Whenever he finds himself in Mandalay, Joe has always makes a point of visiting his daughter, who is an adult now and runs a religious curio shop in town. She does not know that Joe is her father and is repulsed by the crude one-eyed man whenever he stops by. The Admiral wanders into her shop one day and he and she become romantically involved. Joe tells Father James that he is thinking of cleaning up his act, and wants to turn over a new leaf and take his daughter away to start a new life together, but the priest warns him that he already has too many sins on his soul weighing him down. Joe learns that his daughter is planning to get married, and on the day of the wedding, he sneaks inside the church, and is shocked to find that her intended husband-to-be is "The Admiral".

Joe prevents the priest from carrying out the ceremony, then his men kidnap The Admiral and smuggle him back to Joe's whorehouse in Singapore. The girl suspects Joe has abducted her fiancé and travels to the brothel to rescue him. Charlie Wing lures the young girl upstairs and is about to rape her when Joe enters and stops him. The Admiral arrives and fights with Joe, and during the fight the girl fatally stabs Joe, not realizing he is her father. Joe tells The Admiral to take her far away, and he holds Charlie Wing at bay while the two lovers escape. Father James arrives just in time to see Singapore Joe die from his knife wound.

==Critical comments==
"It's a story of the underworld of Singapore. Chaney has another of those characteristic roles. This time, his deformity is a sightless white eye.... The picture is Chaney, who unquestionably has a big following...The picture undoubtedly will go over big. It appeals to the modern taste for what is called 'morbid,' but which nowadays is spoken of as 'sensational.'" --- Variety

"In an intensely dramatic story, Lon Chaney...again demonstrates that he is without a peer as a genius of make-up... THE ROAD TO MANDALAY is one of the most stirringly dramatic and virile that Chaney has ever had and adds another laurel to his masterful characterizations." --- Moving Picture World

"There is, for instance, Lon Chaney, whose performance is not to be compared with his acting in other films. This picture is quite tedious, and it strikes one that Mr. Browning did not quite know what to do with the players in a number of scenes." --- The New York Times

"Not much as a story, but lifted to melodramatic interest by the highly colored performance of Lon Chaney as Singapore Joe. Chaney affects another of those bizarre make-ups." --- Photoplay

"For the kind of story it is, it is perfect and Browning deserves only praise. I was beginning to wonder if Lon Chaney could really act, but this picture cleared away any doubt. He can!" --- Film Spectator

"Exceptionally fine direction and great acting...Chaney is splendid as usual." --- Film Daily

"This picture cannot be called any "great shakes". Chaney saves it however. He appears as a one-eyed derelict of Singapore who rises from the depths only whenever he comes in contact with his pure and undefiled offspring....a girl reared in the sanctuary of sweetness and light." --- Motion Picture Magazine

==Taglines==
"Lon Chaney in His Greatest Hit! Lon Chaney, The Man of a Thousand Faces, now brings the greatest of his amazing characterizations to the screen! East meets West -- you'll meet thrills such as you've never imagined possible in this powerful film, Chaney's greatest role!"

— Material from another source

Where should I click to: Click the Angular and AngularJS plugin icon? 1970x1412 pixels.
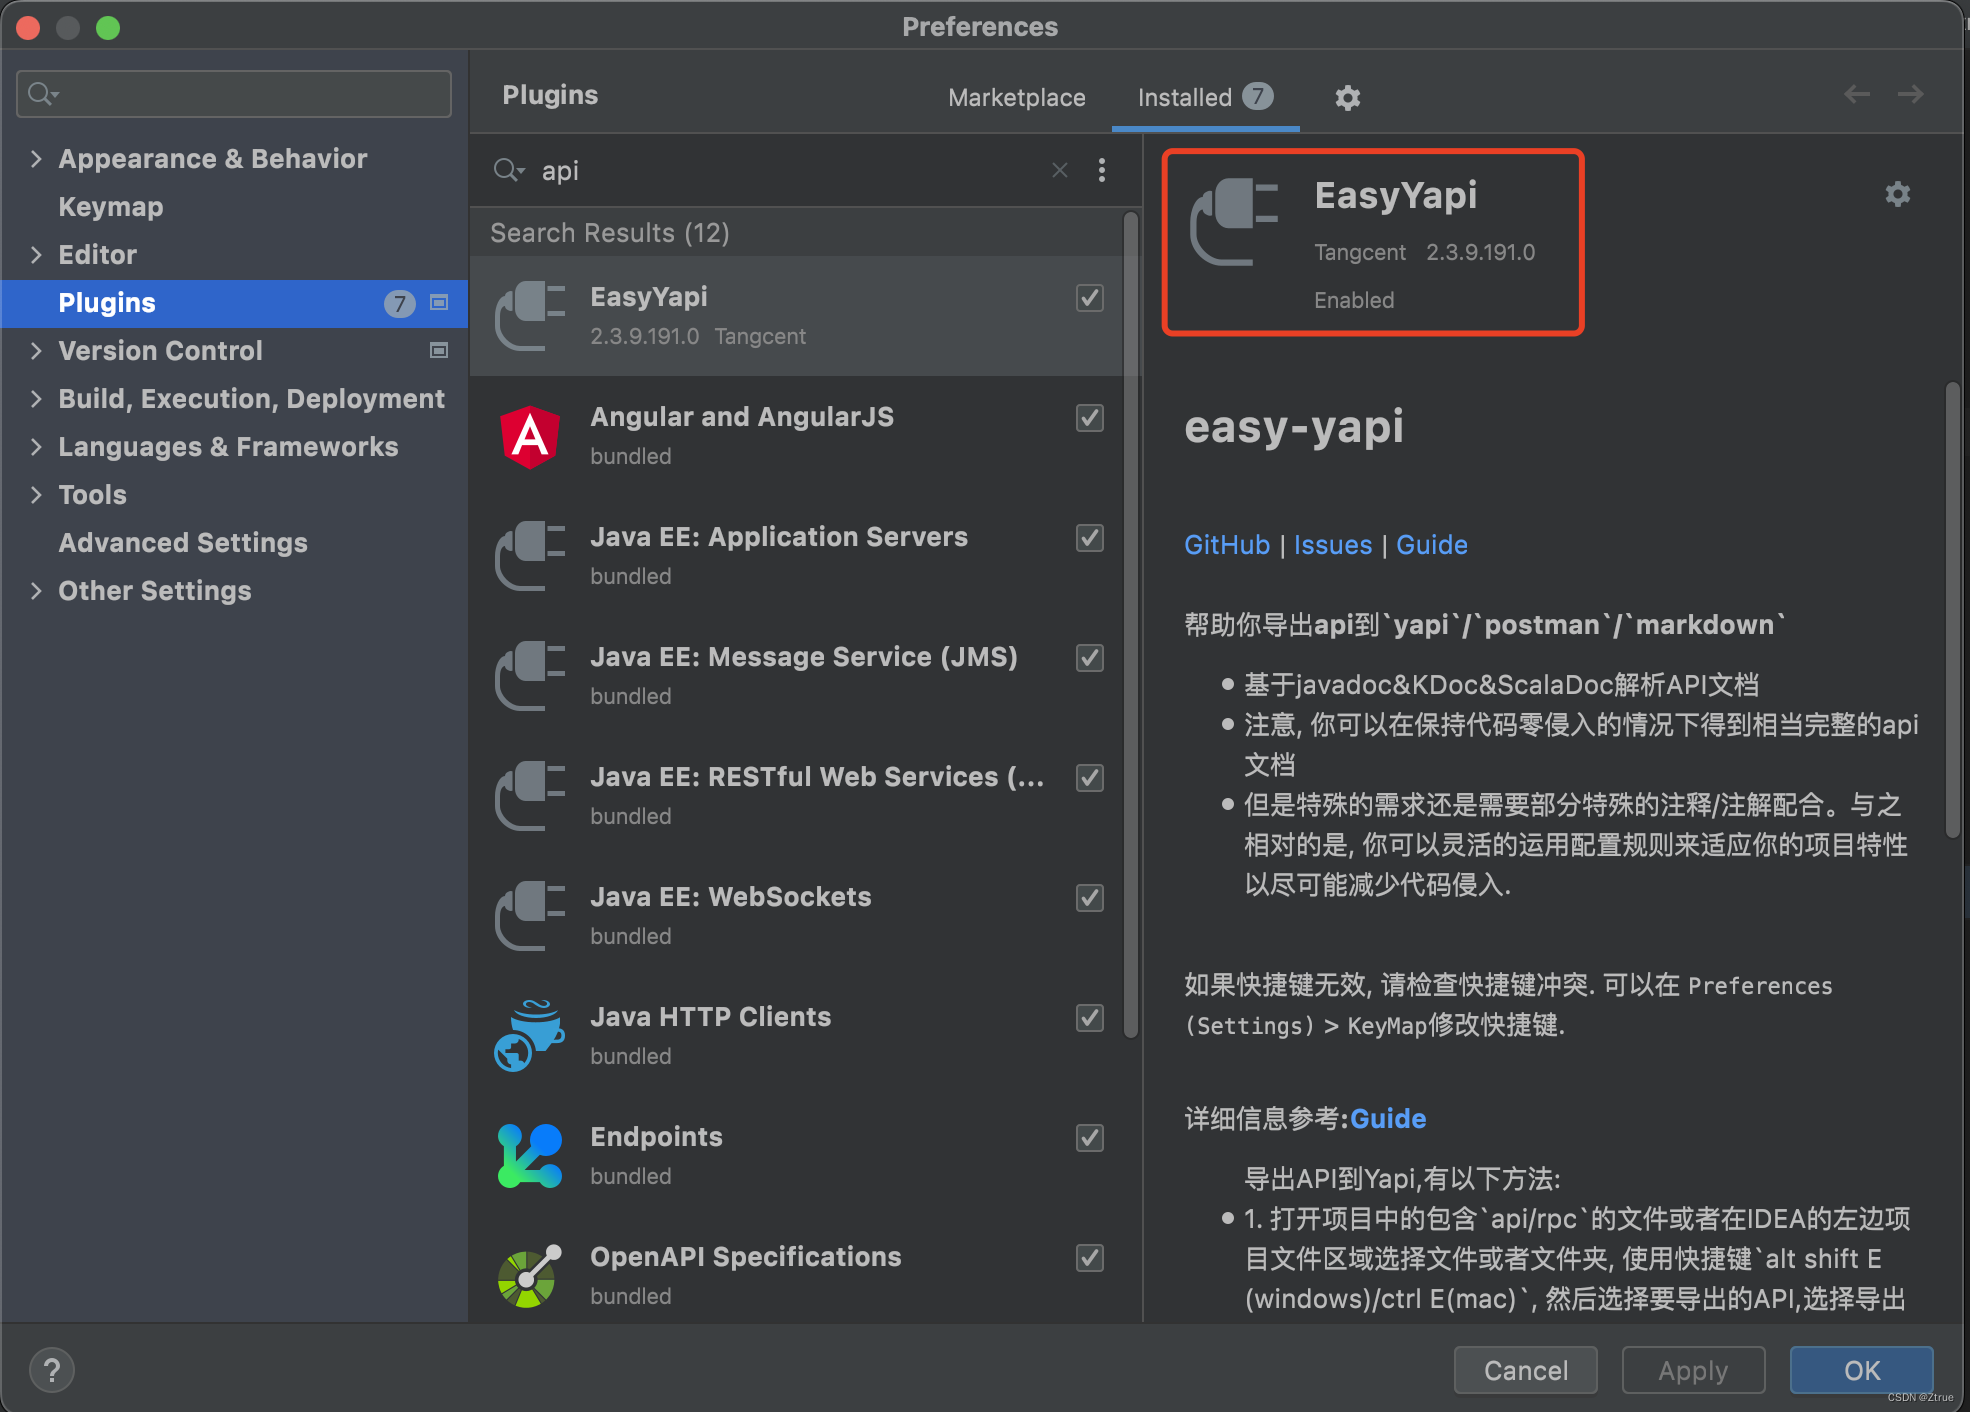(529, 436)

"A powerful, vivid story of the derelict sea captain who wins redemption in a blazing moment of drama after years of crime!"

"KIPLING said that East and West would never meet. But they have met in this powerful picture of white men-and a girl-in the languid tropics.....The road to adventure! The road to romance! The road to fascinating mystery! --- A THRILLING THROBBING FILM ROMANCE OF SINGAPORE THE MYSTERIOUS!"